Les nuages qui glissent dans le ciel ne m’ont jamais inspiré des créatures imaginaires, un lapin, un ourson, un chien ou un cheval. Etant amateur de sports mécaniques, j’aurais tendance à y voir une course d’autos tamponneuses en fibres de coton. Pourtant, je n’en suis pas moins sensible aux associations d’idées qui sont indispensables pour apporter un début d’explication au monde qui se dévoile sous nos yeux. La coutume veut que la première impression est souvent la bonne. C’est un peu la même chose pour l’observation.
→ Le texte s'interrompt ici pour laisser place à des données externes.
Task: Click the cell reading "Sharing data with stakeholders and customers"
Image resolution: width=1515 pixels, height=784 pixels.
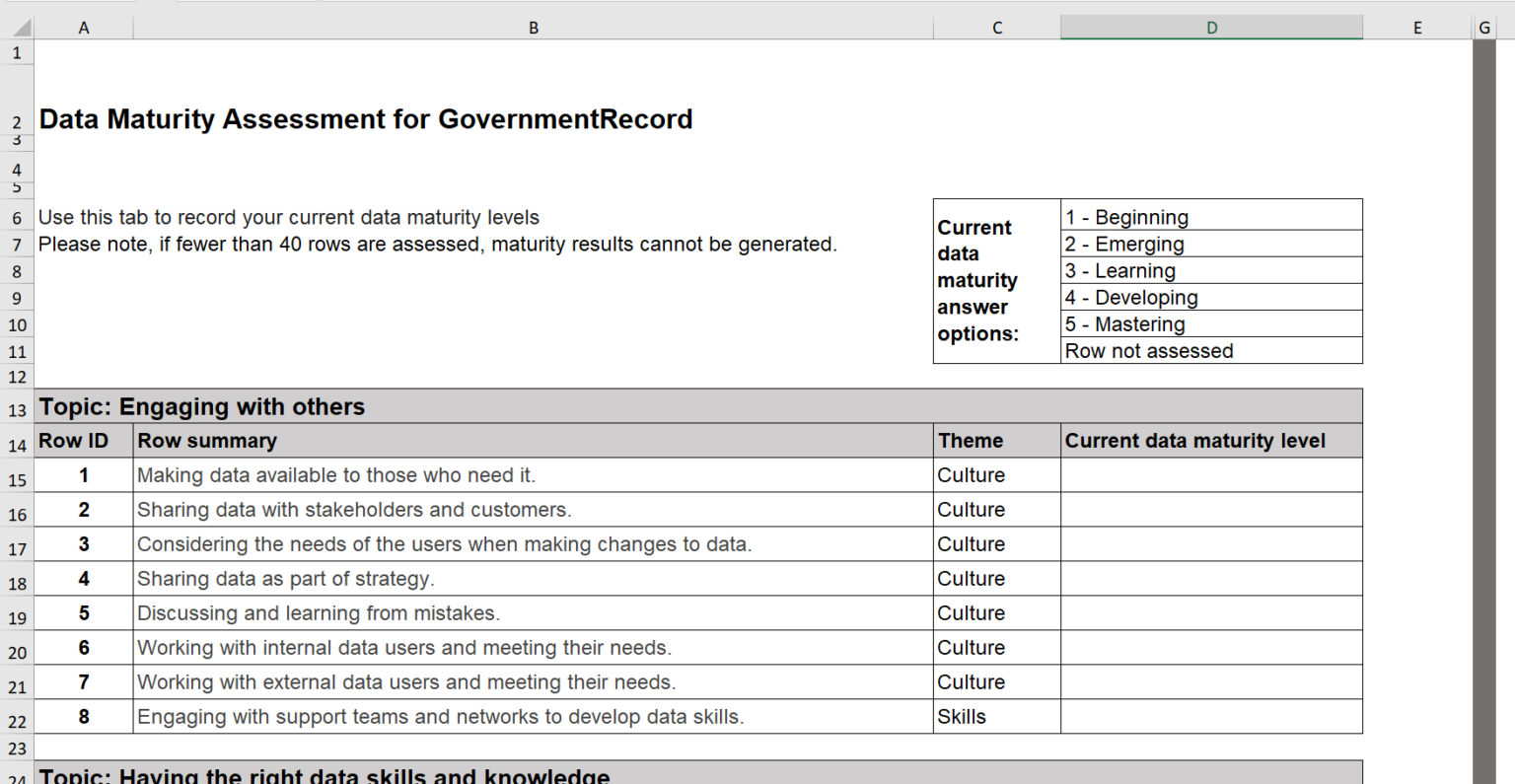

La première fois que j’ai découvert un papillon adèle australe, j’avais l’impression d’être devant un sosie de “Ziggy Stardust”. Pour le coléoptère anthaxie magyar, je fus subjugué par le scintillement de sa robe écarlate sous la lumière artificielle. Elle ressemblait aux “feux stop” arrière d’une voiture. L’aigrette du pissenlit devient ainsi un “pompon duveteux”. Les premiers dossiers dans lesquels je classais mes photos portaient des noms assez loufoques. “Tank bleuté” pour le timarque obscure, ou “Jeff Koons” pour la forme sculpturale de l’oedemera nobilis. J’étais à des années lumières d’une organisation scientifique. Les dossiers ressemblaient à ceux d’une police du grand banditisme, dans lesquels les surnoms des mafieux et des voyous seraient plus révélateur que les registres de l’état civil.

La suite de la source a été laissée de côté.